## [Exercise directions]
Copy the entries word for word, starting with the line that has "pixels, height=987 pixels." and going on through the line that has "Looking at the", both of those lines included. Leave the pictures out.

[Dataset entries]
---*---

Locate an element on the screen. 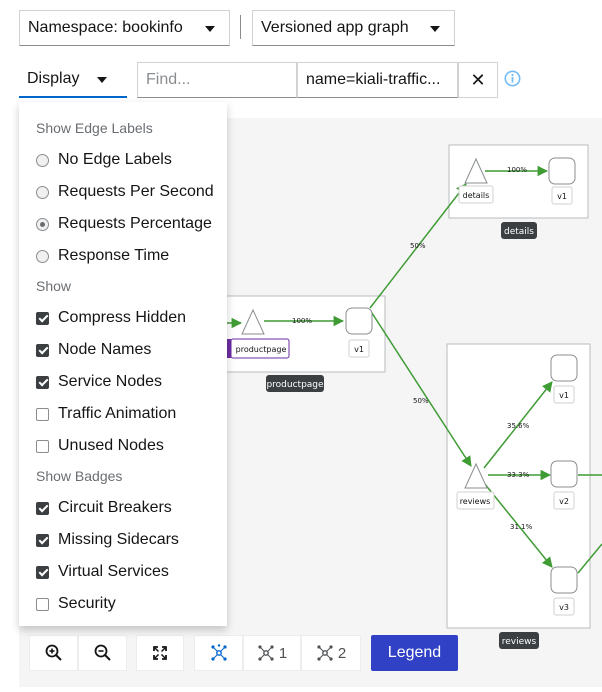 Image resolution: width=602 pixels, height=692 pixels. show-header: Show is located at coordinates (54, 286).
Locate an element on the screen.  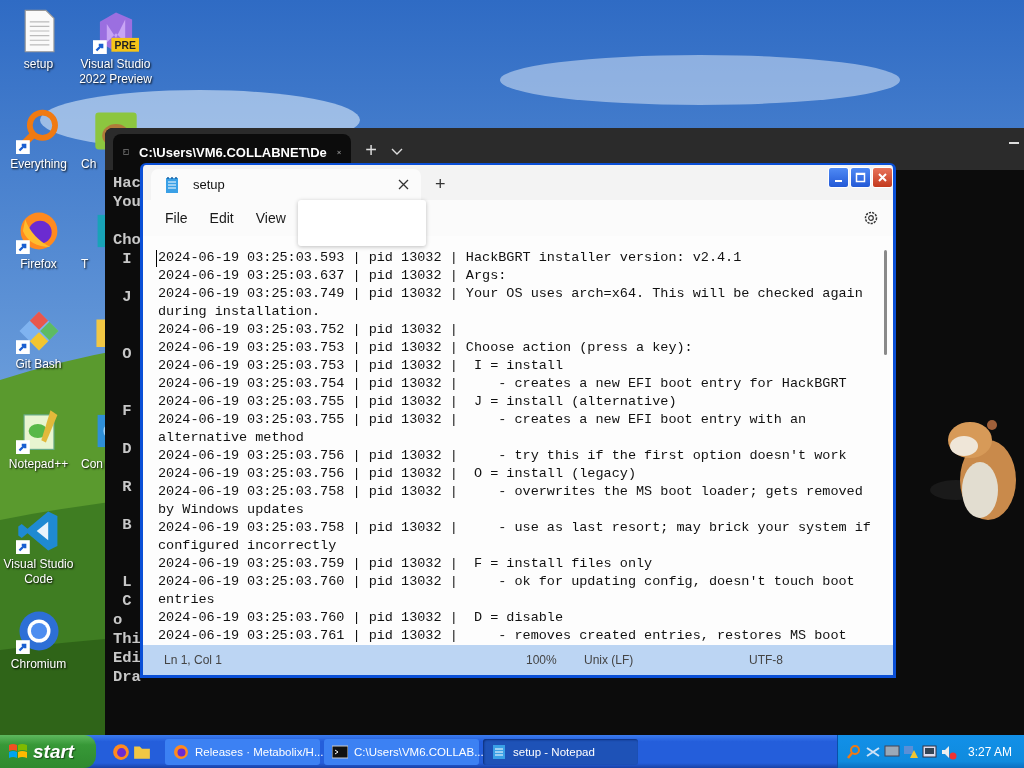
maximize-button is located at coordinates (860, 178).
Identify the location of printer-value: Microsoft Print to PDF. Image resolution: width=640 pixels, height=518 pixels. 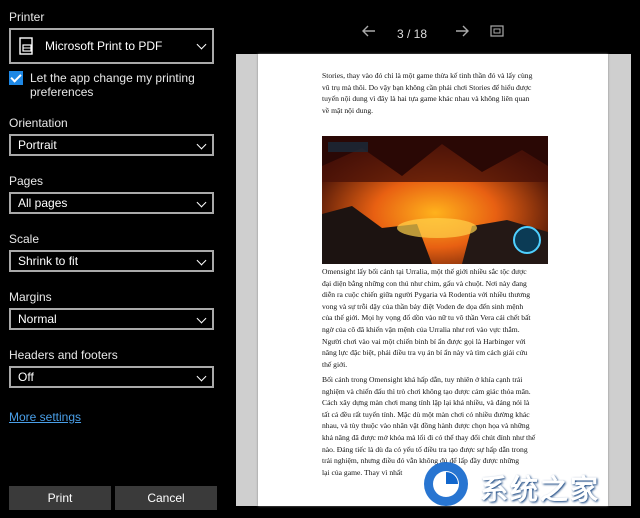
(104, 46).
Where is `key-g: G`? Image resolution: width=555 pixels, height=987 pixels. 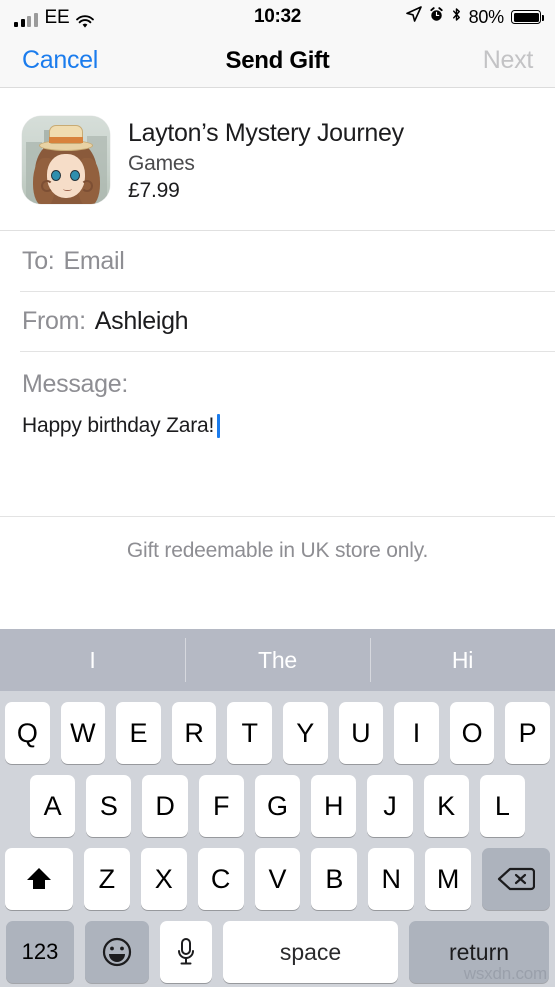
key-g: G is located at coordinates (278, 806).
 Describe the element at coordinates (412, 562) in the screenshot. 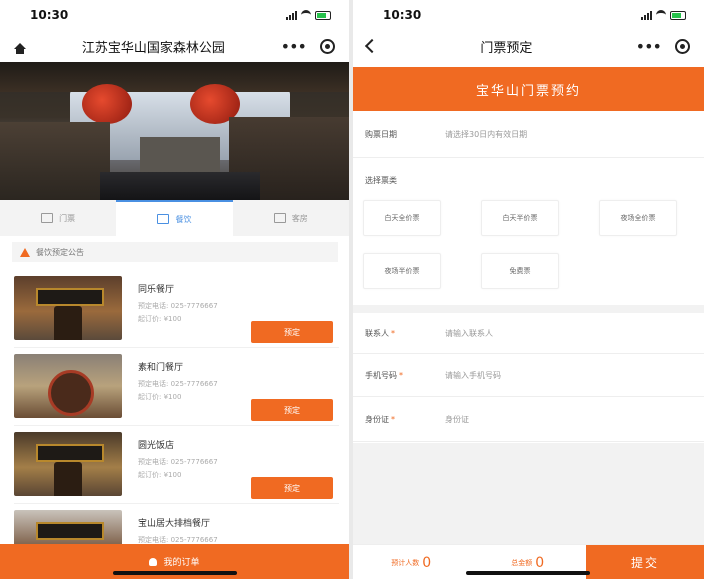

I see `people-count: 预计人数 0` at that location.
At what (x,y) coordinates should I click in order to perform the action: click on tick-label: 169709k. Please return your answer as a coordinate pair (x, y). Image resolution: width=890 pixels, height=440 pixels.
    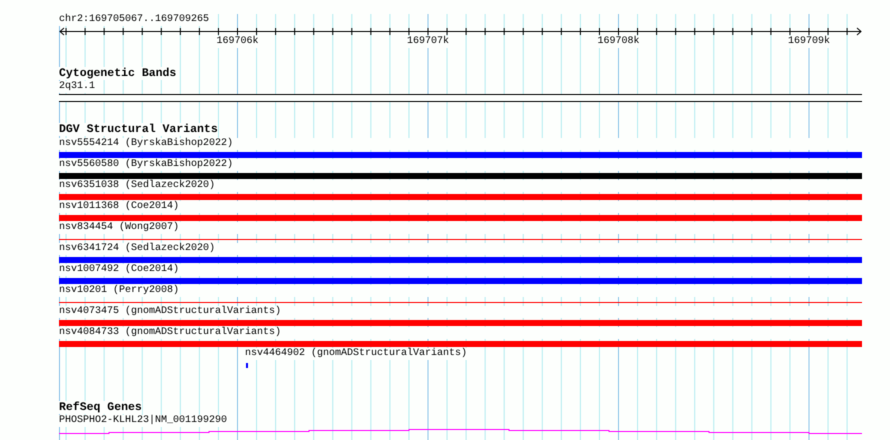
    Looking at the image, I should click on (809, 42).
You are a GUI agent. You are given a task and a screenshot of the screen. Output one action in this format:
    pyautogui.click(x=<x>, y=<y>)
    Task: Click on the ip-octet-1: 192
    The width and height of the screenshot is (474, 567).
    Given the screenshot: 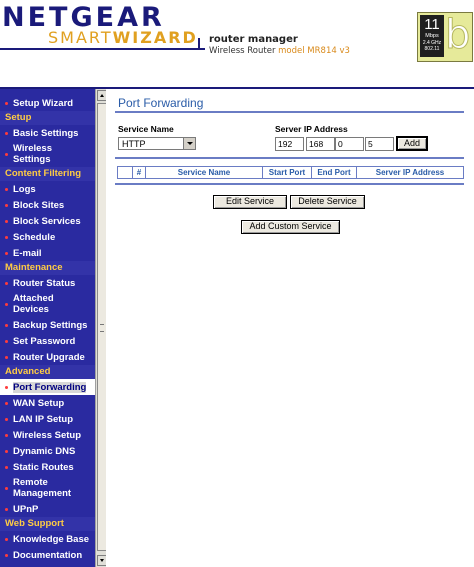 What is the action you would take?
    pyautogui.click(x=290, y=144)
    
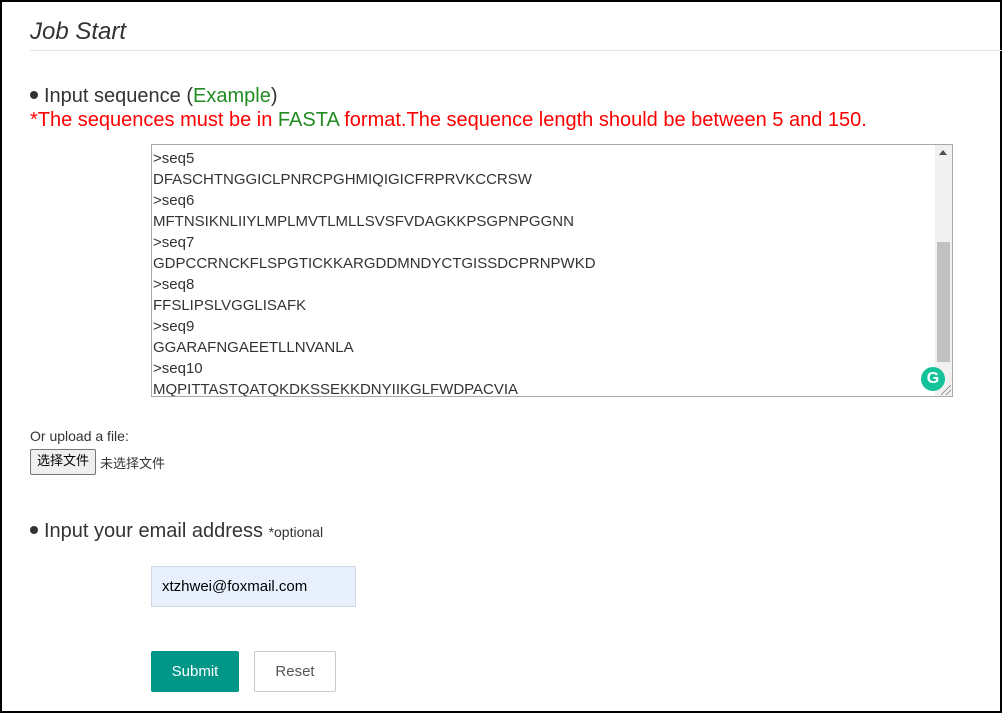  Describe the element at coordinates (308, 120) in the screenshot. I see `fasta-link: FASTA` at that location.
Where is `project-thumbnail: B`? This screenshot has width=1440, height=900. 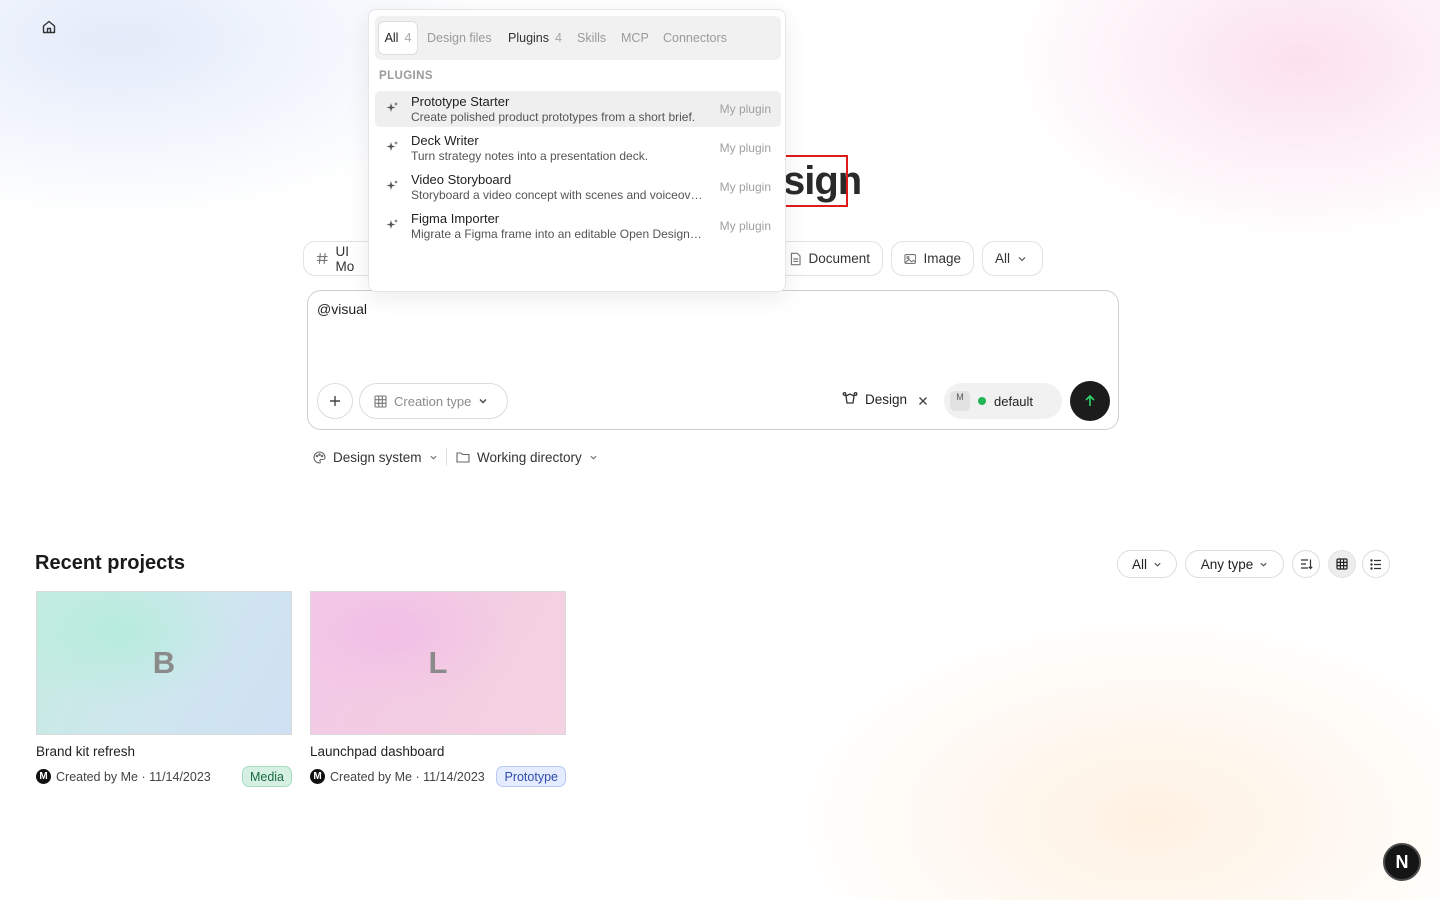
project-thumbnail: B is located at coordinates (164, 663).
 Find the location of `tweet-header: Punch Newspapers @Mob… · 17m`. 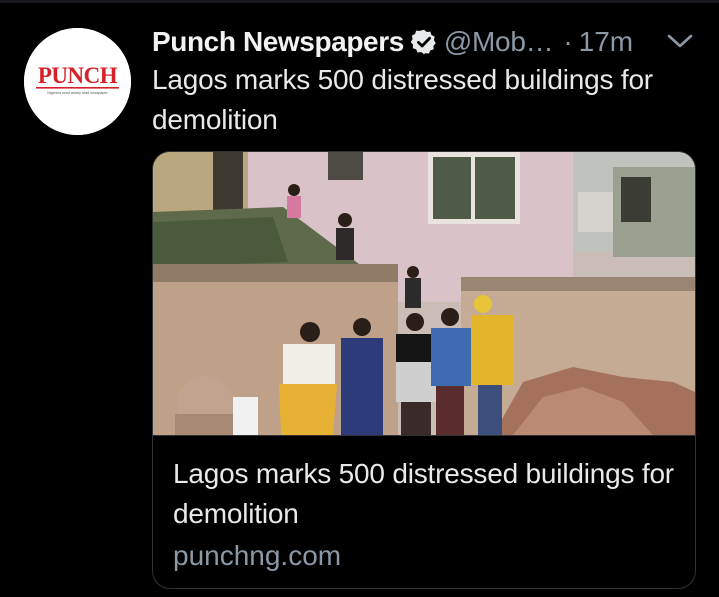

tweet-header: Punch Newspapers @Mob… · 17m is located at coordinates (392, 42).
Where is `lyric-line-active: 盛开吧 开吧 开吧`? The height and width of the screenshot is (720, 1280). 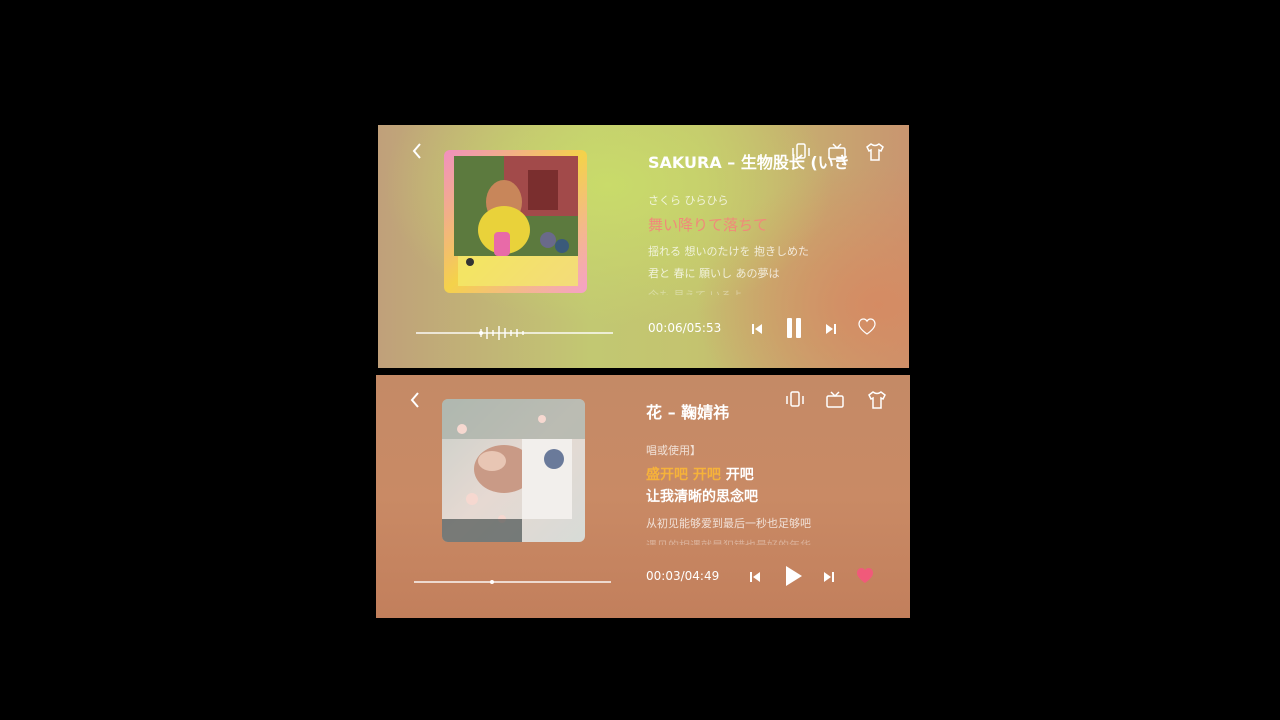 lyric-line-active: 盛开吧 开吧 开吧 is located at coordinates (700, 474).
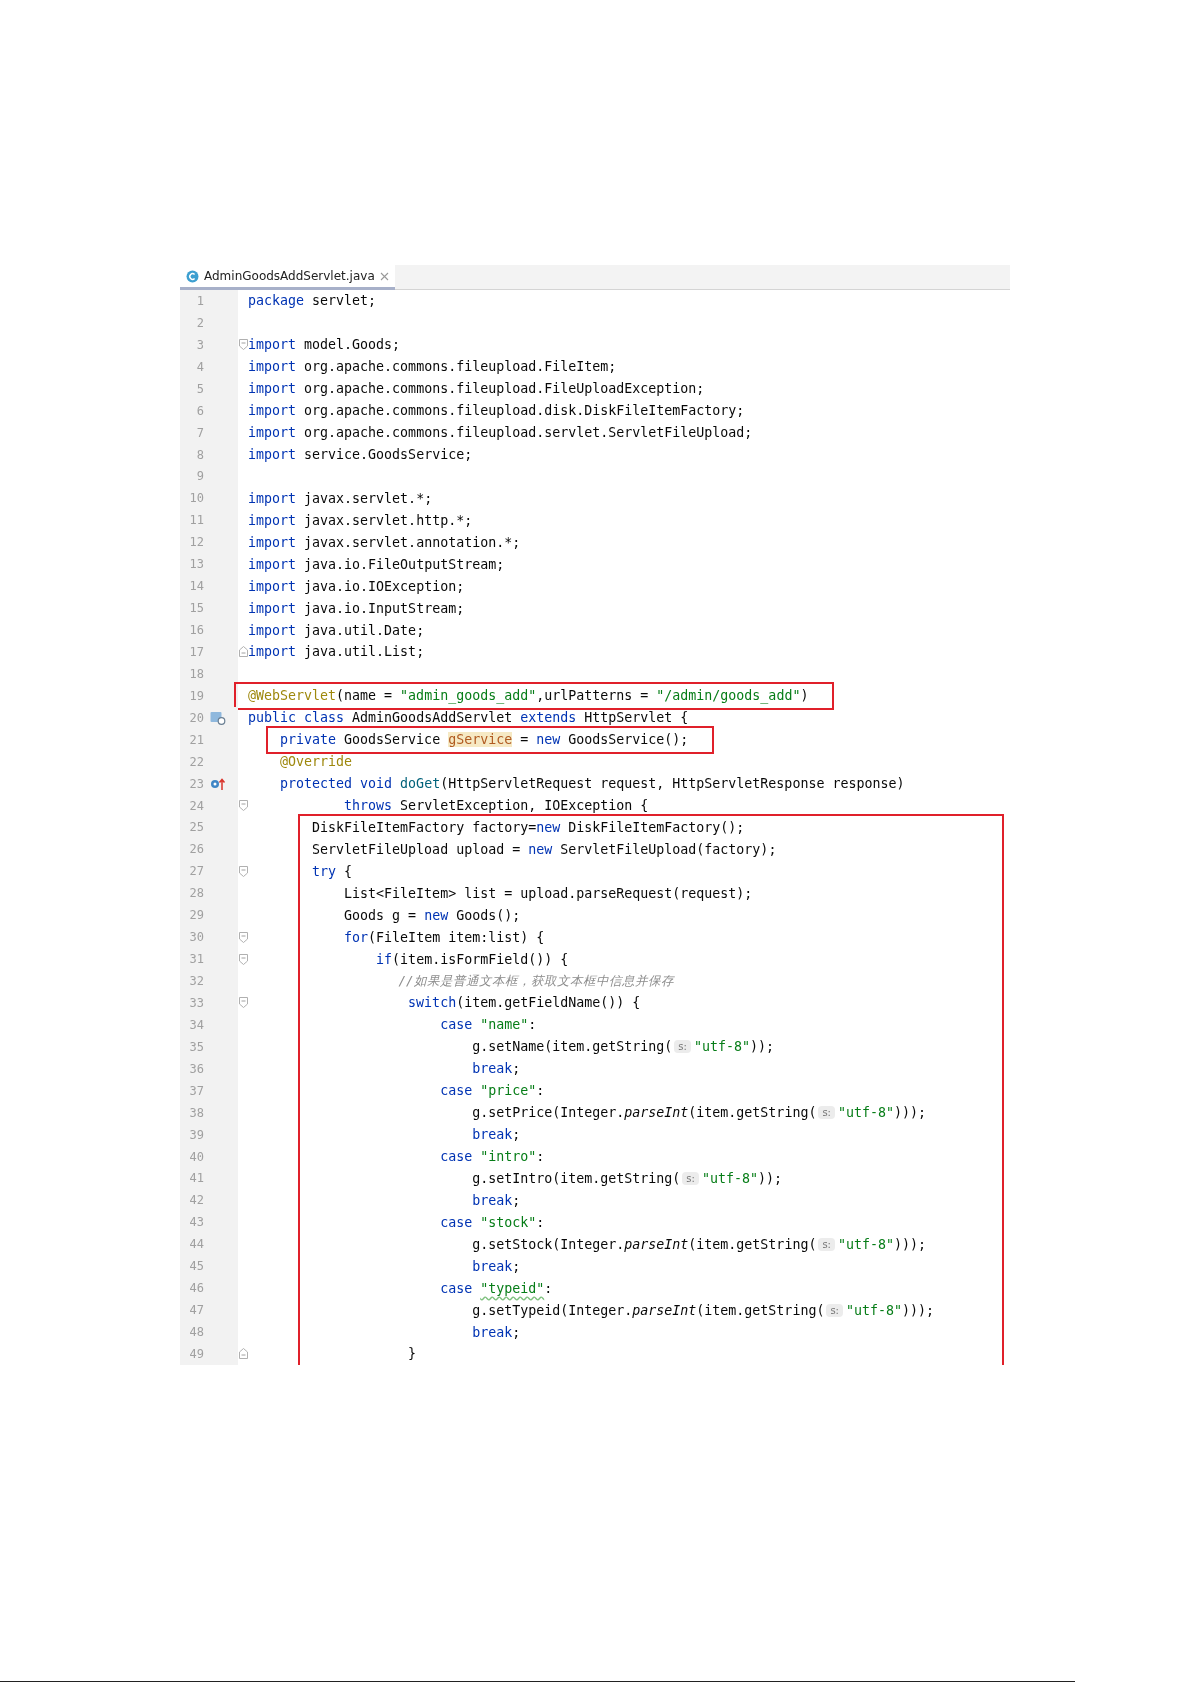  Describe the element at coordinates (200, 454) in the screenshot. I see `line-number: 8` at that location.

---*---

## [Answer space]
Where is `key-g: G`? Image resolution: width=555 pixels, height=987 pixels. 
key-g: G is located at coordinates (278, 806).
 Describe the element at coordinates (412, 562) in the screenshot. 

I see `people-count: 预计人数 0` at that location.
At what (x,y) coordinates should I click in order to perform the action: click on tick-label: 169709k. Please return your answer as a coordinate pair (x, y). Image resolution: width=890 pixels, height=440 pixels.
    Looking at the image, I should click on (809, 42).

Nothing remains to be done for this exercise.